Saturday, May 5, 2018

Karl Marx Bicentenary


Today, 5 May 2018, is the 200th anniversary of birth of the great German-British sociologist Karl Marx. British? Yes, Marx became stateless and he lived the most productive years of his life in London, where he's buried.  I used to walk past his home in the Soho district every day on my way to work, and do my research as he did in the reading room of the British Museum up the road,  Moreover his thinking was influenced by what he observed of British commerce and industry in Manchester, where his collaborator and benefactor Friedrich/Frederick Engels ran a successful business, and they would drink together at the Red Dragon pub in nearby Salford.

From among the many laudatory and critical articles published for the occasion in today's papers. I concur with the following in today's Guardian:
What makes Marx worth reading now is not his Panglossian prognoses, but his still resonant diagnoses…"The bourgeoisie,” Marx and Engels wrote, beautifully, “has left remaining no other nexus between man and man than naked self- interest, than callous ‘cash payment’. It has drowned the most heavenly ecstasies of religious fervour, of chivalrous enthusiasm, of philistine sentimentalism, in the icy water of egotistical calculation.”
I had thoughts like these while listening to Mark Zuckerberg's Facebook testimony to the US Congress las week.
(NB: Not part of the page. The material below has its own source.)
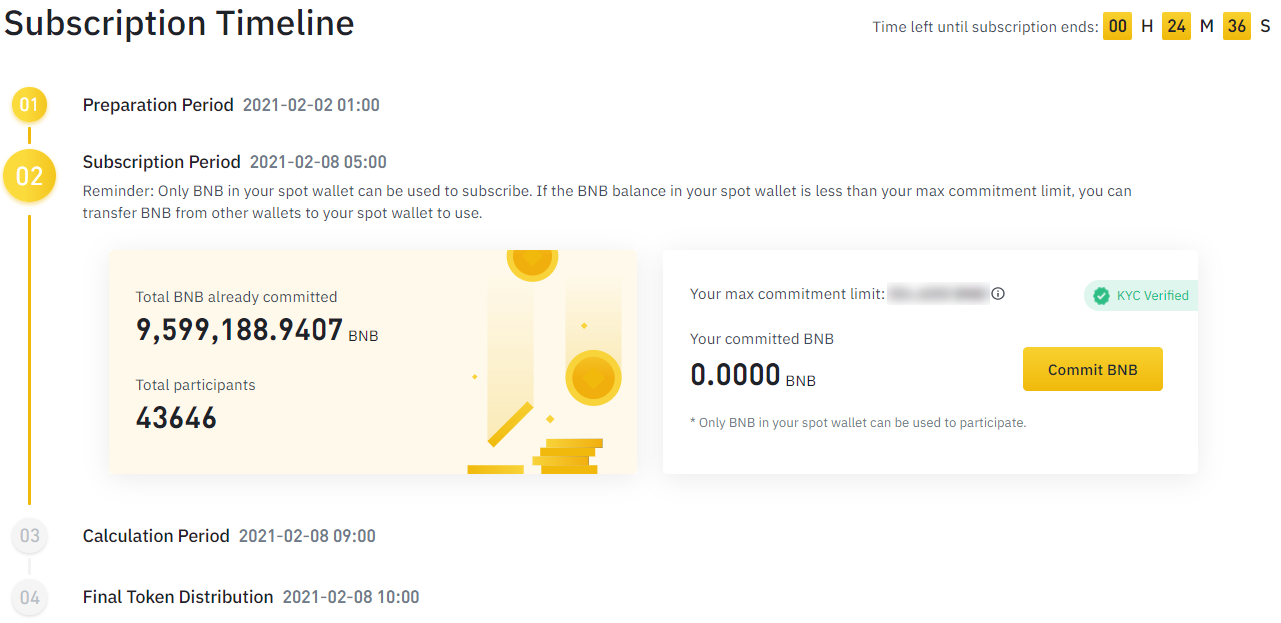Click the hours box in countdown timer

(x=1117, y=27)
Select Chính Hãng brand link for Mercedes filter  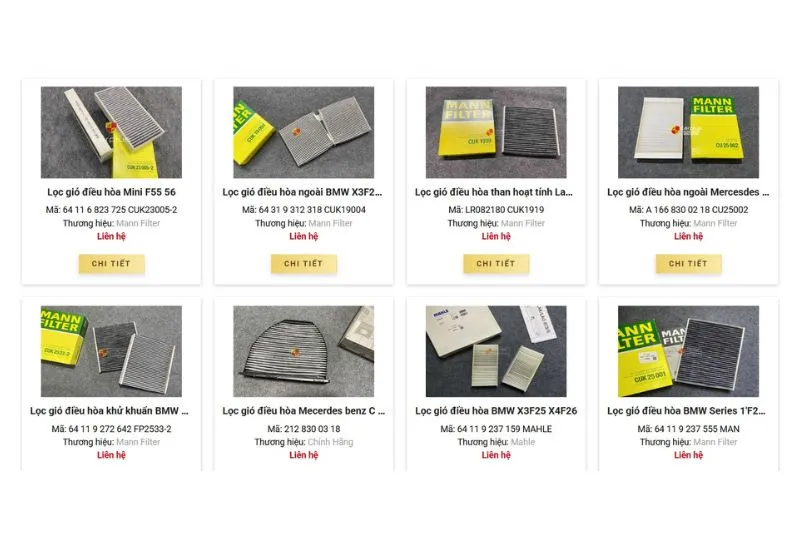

Marx wrote mostly in his first language, German. His ideas and his influence couldn't have spread as far and as fast as they did without the help of his translators, so it's fitting to draw attention to the latter on this occasion. The early ones were NPIT Marxist acolytes whom Marx and Engels sought out or who did it on their own initiative. There's a tribute to a few of them in a short paper on the academia.edu web page that's the companion to this blog (see below).

And the labour of translating Marx continues, now professionalised, and is probably never-ending. The centre of activity has shifted from Russia, where it was in Soviet days, to China. At the Central Bureau of Compilation and Translation in Beijing, Gu Jinping, a highly professional and highly specialised translator now aged 85, continues to work with his colleagues on translations of Marx and Marxism.

Sources
Stuart Jeffries. Two centuries on, Karl Marx feels more revolutionary than ever. Guardian Unlimited, 5 May 2018.

Christopher Hooton. Pub where Karl Marx and Friedrich Engels 'discussed communist revolution' shuts down amid redevelopment. The Independent, 8 August 2017.

Brian Harris. Marx's earliest English translators. Academia.edu, 2010-2017. To retrieve it, click [here].